Oh and silent readers. It breaks my heart that I fail as a writer and I don't deserve a comment, since people have been randomly adding me for a while, I would think that they added to follow some of my pieces (I doubt it's because of my moodswinging rants). So, maybe you should speak up more often, because every comment I receive acts like a little block of confidence in my heart. And I need confidence for my writing or else I feel like I can't execute it.
It's been a nice ride, I've arrived at my stop. This is the end of fandom writing, except maybe Hierarchies. I still like that piece so I think I would continue it no matter what. Oh, and spontaneous one shots, because I'm weird like that. DNWorry, I still remember that EunHae piece for aki, and other pieces I owe people.
Thank you, my friends. I love you guys a lot. Super Junior still holds a piece of my heart, but now I need to go away from this fandom. Only fitting that I use a Haemin icon as I leave.
Original Fiction. Here I go.
PS. I'll be back when 4th album comes out. I'm 80% sure, I think.
A/N: I'm hesitating as the arrow hovers over the post button. I think this is going to be one of the memorable clicks in my life. After clicking on Boys Generation performance to find Sungmin, oh and my earlier decision today to click on Rhapsody in E Major. Ethan, Ryan, Alan, John, Brendan, Alicia from that story makes me so happy.

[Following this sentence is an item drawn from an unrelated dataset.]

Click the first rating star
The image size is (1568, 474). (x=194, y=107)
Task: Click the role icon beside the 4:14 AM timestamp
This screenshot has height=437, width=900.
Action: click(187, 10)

EDIT: I know I'm a drama queen. I'll probably be back sooner or later. I moodswing too much for my own liking. But I'm determined to not come back to the fandom for a while. But just in case that fails, at least I can say "I knew it was going to happen, I even called it after a few minutes of my post".
Reason? Because I'm lame like that.
Oh, I was thinking, the only thing that might make me come back immediately is if Sungmin has a haircut and I really like it (which I probably will). Or if Min/Sung get another musical casting, then I'll flip out of my seat in joy and squeal and come hopping back like a bunny.
I highly doubt the lattter will happen. So maybe the former will be nice to me? Off to write another chappie of Hierarchies.